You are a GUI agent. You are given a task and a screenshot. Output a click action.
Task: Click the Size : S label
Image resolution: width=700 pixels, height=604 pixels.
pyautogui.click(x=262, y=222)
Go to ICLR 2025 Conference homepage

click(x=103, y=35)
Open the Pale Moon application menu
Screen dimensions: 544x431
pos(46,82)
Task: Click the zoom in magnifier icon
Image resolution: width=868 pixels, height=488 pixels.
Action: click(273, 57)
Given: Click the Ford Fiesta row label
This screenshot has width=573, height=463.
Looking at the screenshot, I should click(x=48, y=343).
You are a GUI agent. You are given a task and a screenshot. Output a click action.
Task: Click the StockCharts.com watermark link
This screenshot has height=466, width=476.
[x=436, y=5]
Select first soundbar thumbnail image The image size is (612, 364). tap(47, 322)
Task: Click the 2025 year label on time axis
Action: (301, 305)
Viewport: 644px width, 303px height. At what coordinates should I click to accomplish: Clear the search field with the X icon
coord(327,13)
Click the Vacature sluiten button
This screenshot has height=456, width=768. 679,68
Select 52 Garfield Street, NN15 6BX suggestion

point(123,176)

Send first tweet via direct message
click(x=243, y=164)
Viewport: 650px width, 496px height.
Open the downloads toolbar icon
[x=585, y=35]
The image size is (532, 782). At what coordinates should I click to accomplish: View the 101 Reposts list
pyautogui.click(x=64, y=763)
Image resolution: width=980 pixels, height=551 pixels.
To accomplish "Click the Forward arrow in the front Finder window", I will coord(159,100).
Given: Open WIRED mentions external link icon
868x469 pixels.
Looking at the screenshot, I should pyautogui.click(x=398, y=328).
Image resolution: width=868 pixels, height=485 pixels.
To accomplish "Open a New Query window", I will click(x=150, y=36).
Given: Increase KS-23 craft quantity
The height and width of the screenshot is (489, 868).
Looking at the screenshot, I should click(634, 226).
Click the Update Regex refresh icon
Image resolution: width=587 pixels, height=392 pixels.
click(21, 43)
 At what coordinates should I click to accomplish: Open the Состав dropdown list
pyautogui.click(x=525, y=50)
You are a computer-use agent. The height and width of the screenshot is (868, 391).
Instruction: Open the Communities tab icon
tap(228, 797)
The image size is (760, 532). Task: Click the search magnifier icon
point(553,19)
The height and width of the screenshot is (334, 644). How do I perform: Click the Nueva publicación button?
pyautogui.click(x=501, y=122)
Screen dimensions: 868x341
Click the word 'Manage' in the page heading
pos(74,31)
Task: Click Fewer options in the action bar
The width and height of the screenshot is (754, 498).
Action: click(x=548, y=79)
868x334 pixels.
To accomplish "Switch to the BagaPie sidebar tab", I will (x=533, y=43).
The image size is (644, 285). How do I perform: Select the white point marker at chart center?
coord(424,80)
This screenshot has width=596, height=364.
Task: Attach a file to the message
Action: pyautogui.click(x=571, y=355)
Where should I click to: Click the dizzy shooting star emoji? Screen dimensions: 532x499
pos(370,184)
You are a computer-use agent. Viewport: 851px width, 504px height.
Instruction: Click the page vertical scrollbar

────────────────────

Directions for this task - Go through the records above and copy each line where "will" is found.

Finished exercise -
To accomplish "Click the Forward arrow in the front Finder window", I will coord(159,100).
To accomplish "Open a New Query window", I will click(x=150, y=36).
To accomplish "Switch to the BagaPie sidebar tab", I will (x=533, y=43).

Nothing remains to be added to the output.